The breakthrough that the medical community has been waiting appears to have finally happened. U.S. scientists announced on Sunday the cure of a Mississippi child born with AIDS.

Scientists announced the breakthrough at the Conference on Retroviruses and Opportunistic Infections in Atlanta. However, while the child, now two and a half years old has stopped medication for almost one year with no signs of infection, they admitted there is no guarantee the child will remain healthy.

They made the clarification in light of high-tech testing which still found traces of the HIV virus still lingering.

"You could call this about as close to a cure, if not a cure, that we've seen," The Associated Press quoted Dr Anthony Fauci of the National Institutes of Health.

The functional cure was based on early intervention as the infant, within 30 hours of birth, was started on a three-drug therapy even prior to confirmation of HIV infection. The child's mother, a rural resident, was discovered to have HIV only when she went into labour.

__PROVIDED MATERIAL__
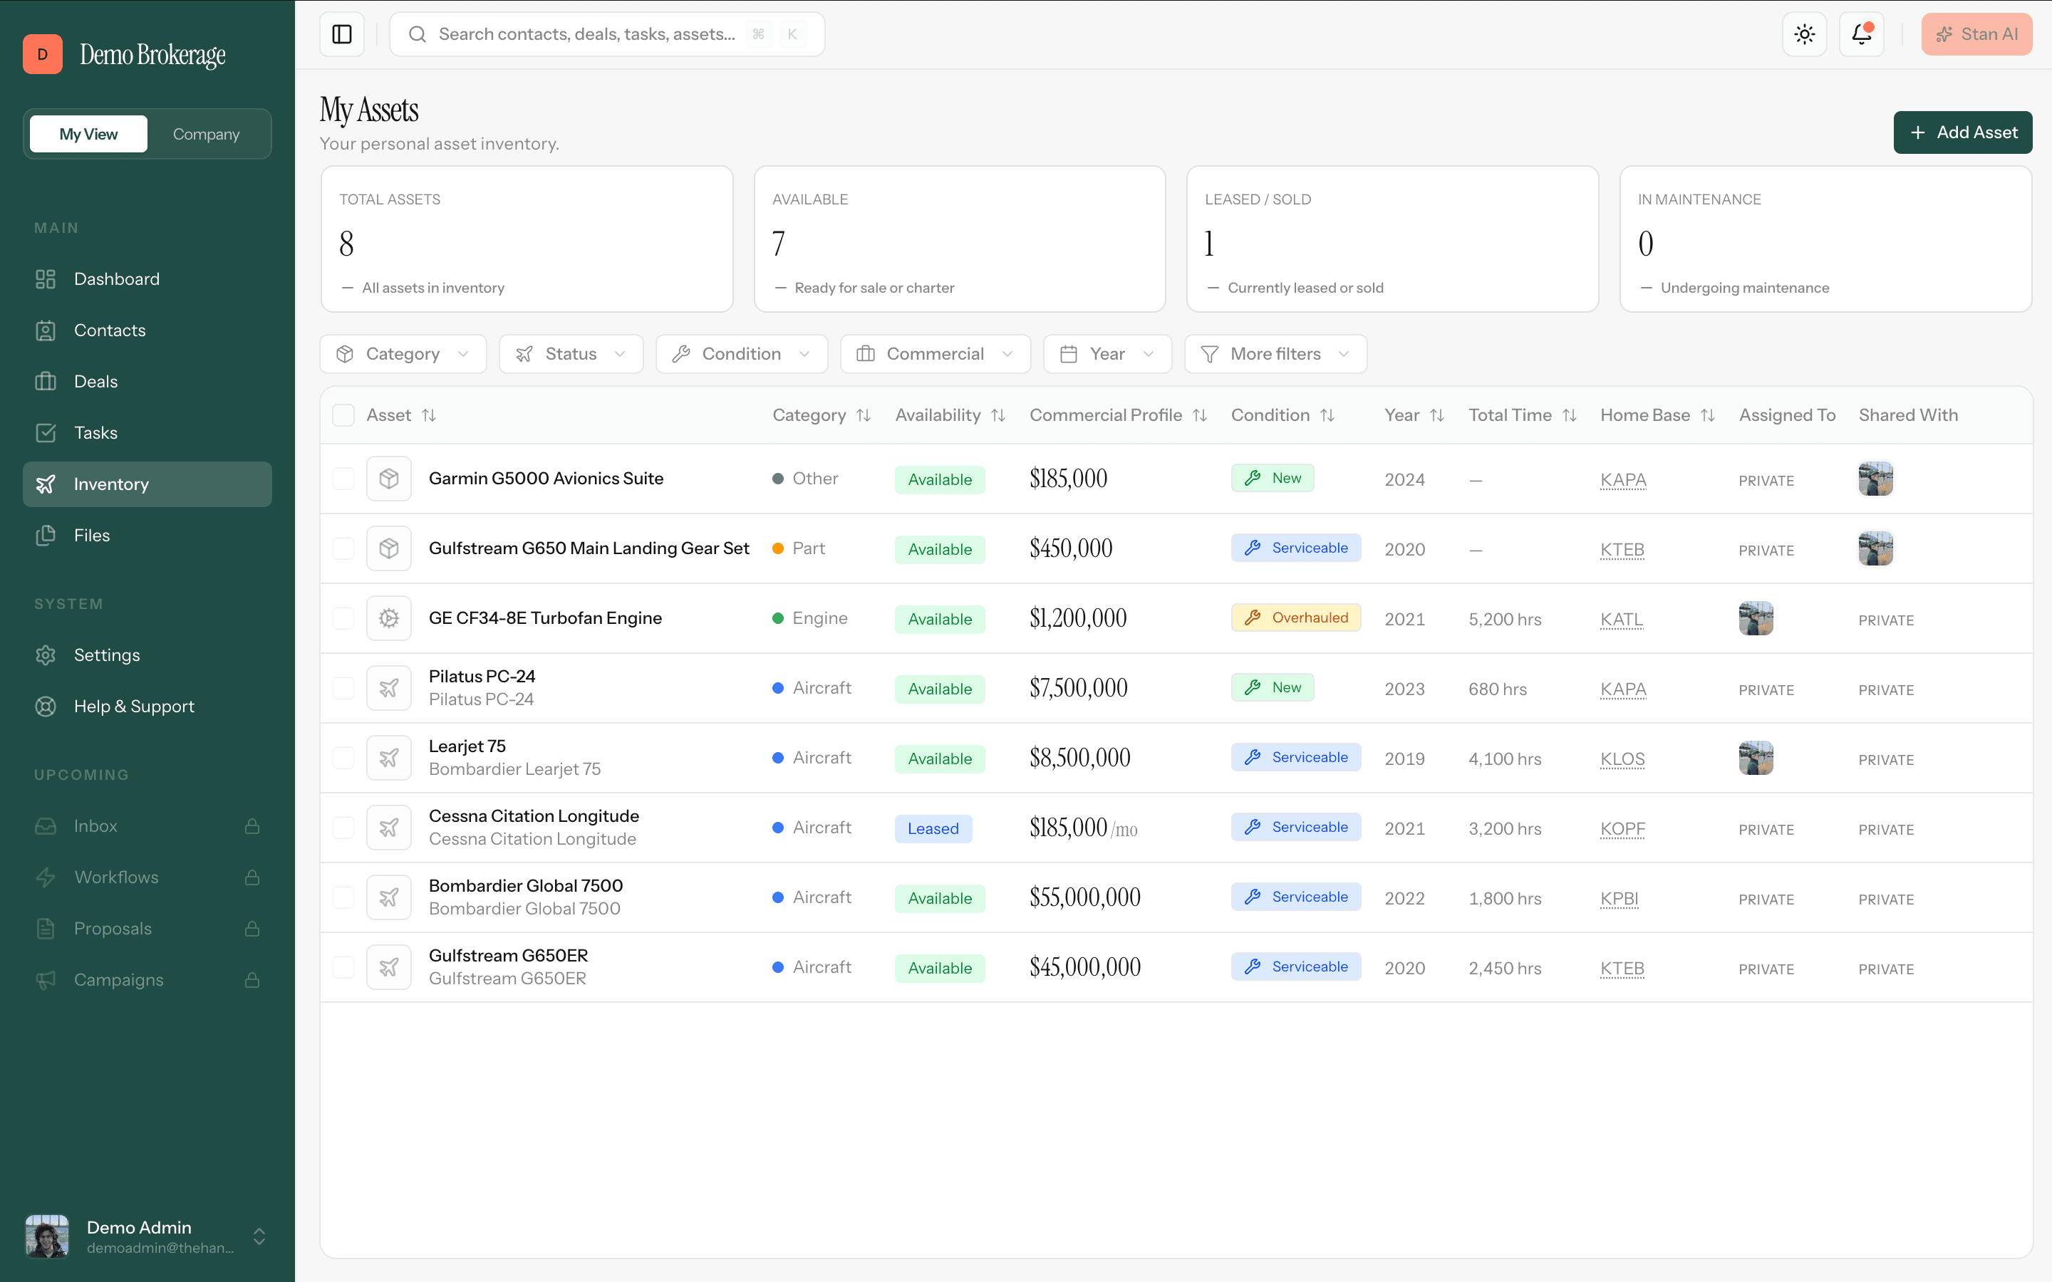This screenshot has width=2052, height=1282.
Task: Click the GE CF34-8E engine gear icon
Action: [x=388, y=618]
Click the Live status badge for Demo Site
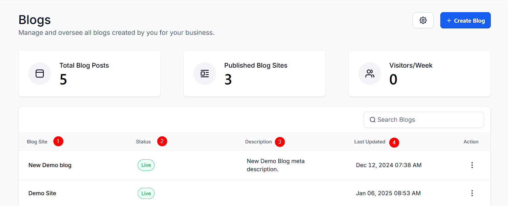The height and width of the screenshot is (206, 508). coord(146,193)
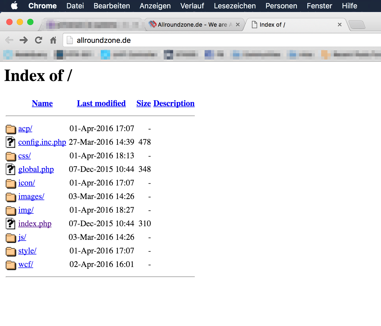Close the Index of / tab

coord(339,25)
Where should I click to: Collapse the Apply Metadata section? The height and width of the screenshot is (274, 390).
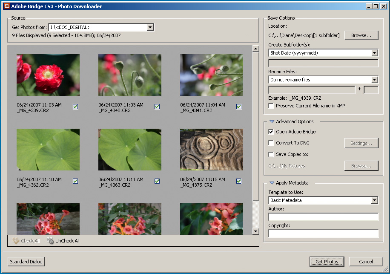coord(272,183)
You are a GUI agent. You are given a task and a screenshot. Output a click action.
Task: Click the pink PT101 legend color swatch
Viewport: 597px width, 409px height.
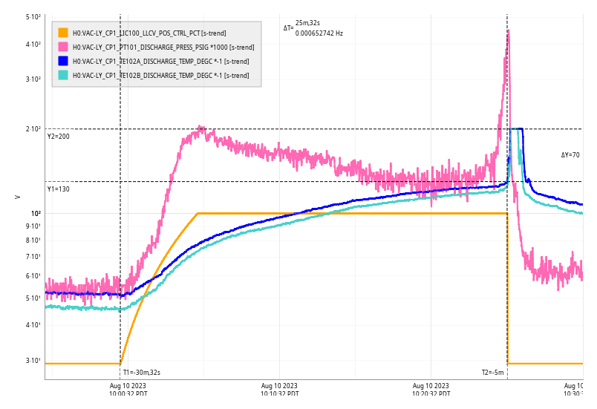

__AIM OF THE EXERCISE__
Can you give the report on the Mississippi child again from "The breakthrough that" to "Institutes of Health.", substituting "advance" for "breakthrough"?

__EXERCISE RESULT__
The advance that the medical community has been waiting appears to have finally happened. U.S. scientists announced on Sunday the cure of a Mississippi child born with AIDS.

Scientists announced the advance at the Conference on Retroviruses and Opportunistic Infections in Atlanta. However, while the child, now two and a half years old has stopped medication for almost one year with no signs of infection, they admitted there is no guarantee the child will remain healthy.

They made the clarification in light of high-tech testing which still found traces of the HIV virus still lingering.

"You could call this about as close to a cure, if not a cure, that we've seen," The Associated Press quoted Dr Anthony Fauci of the National Institutes of Health.